Write out the rows below word for word, leaving the pictures out.

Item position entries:

>>>>

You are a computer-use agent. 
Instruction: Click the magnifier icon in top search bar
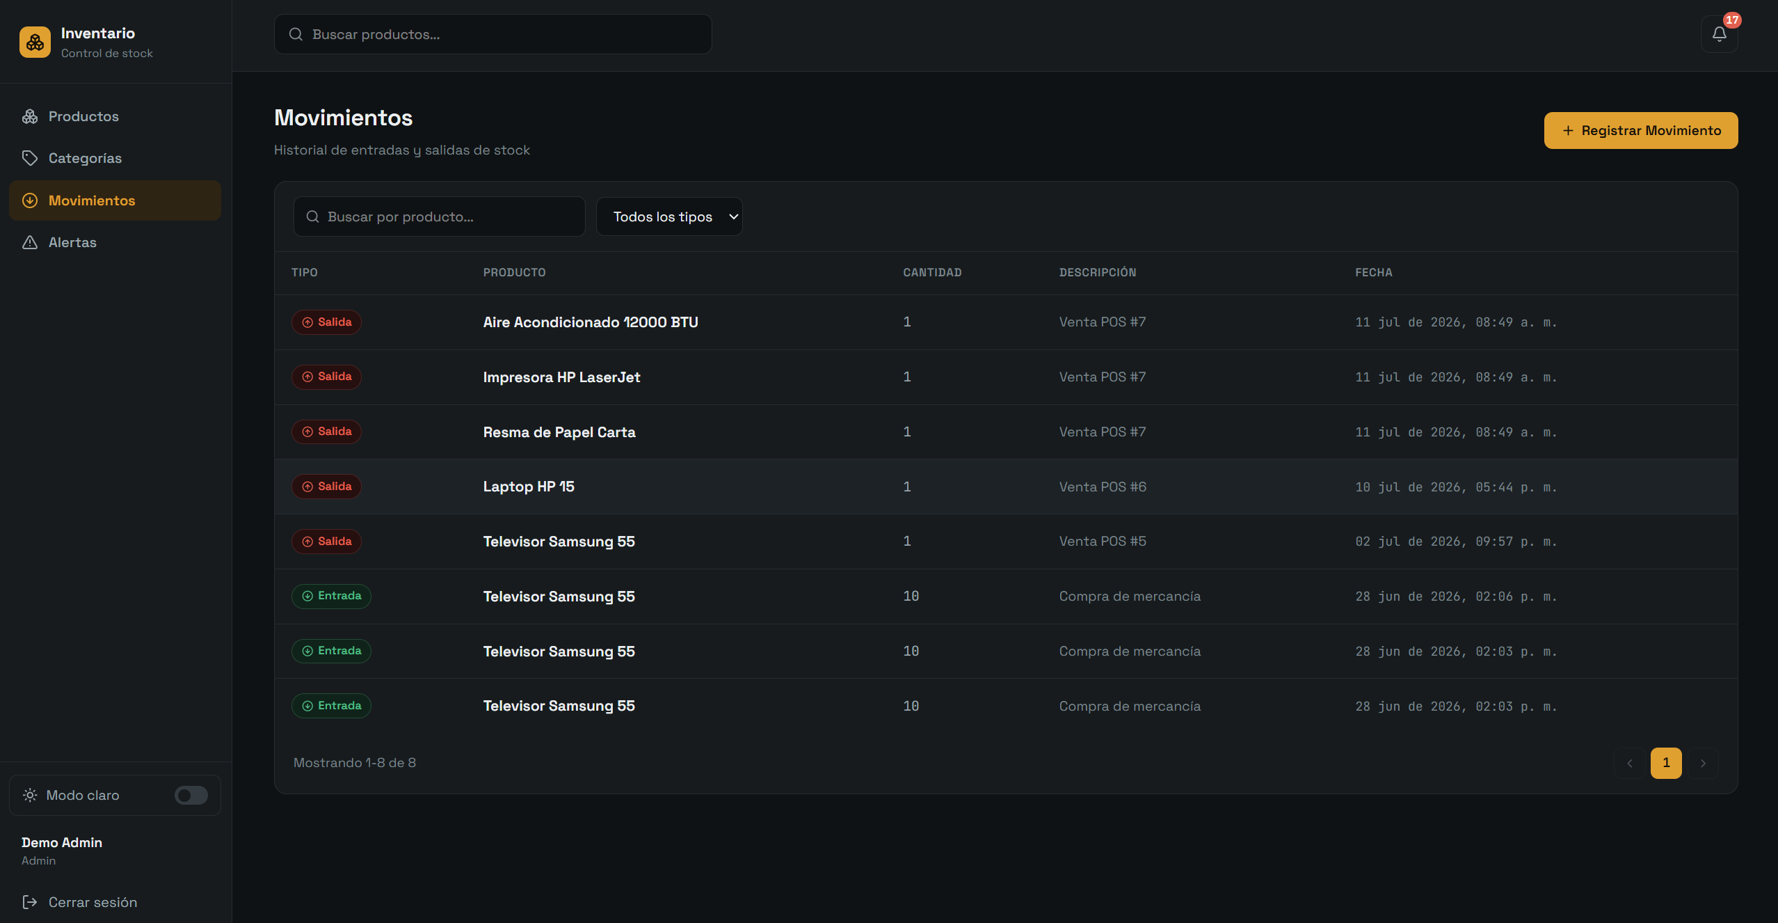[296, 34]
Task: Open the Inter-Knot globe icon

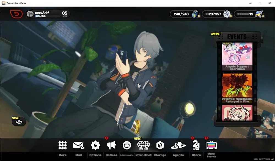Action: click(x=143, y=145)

<<<<

■ **SOLUTION TO THE PROBLEM**
You are a computer-use agent. 
Instruction: Click the magnifier icon in top search bar
[296, 34]
Task: Open the Inter-Knot globe icon

Action: click(x=143, y=145)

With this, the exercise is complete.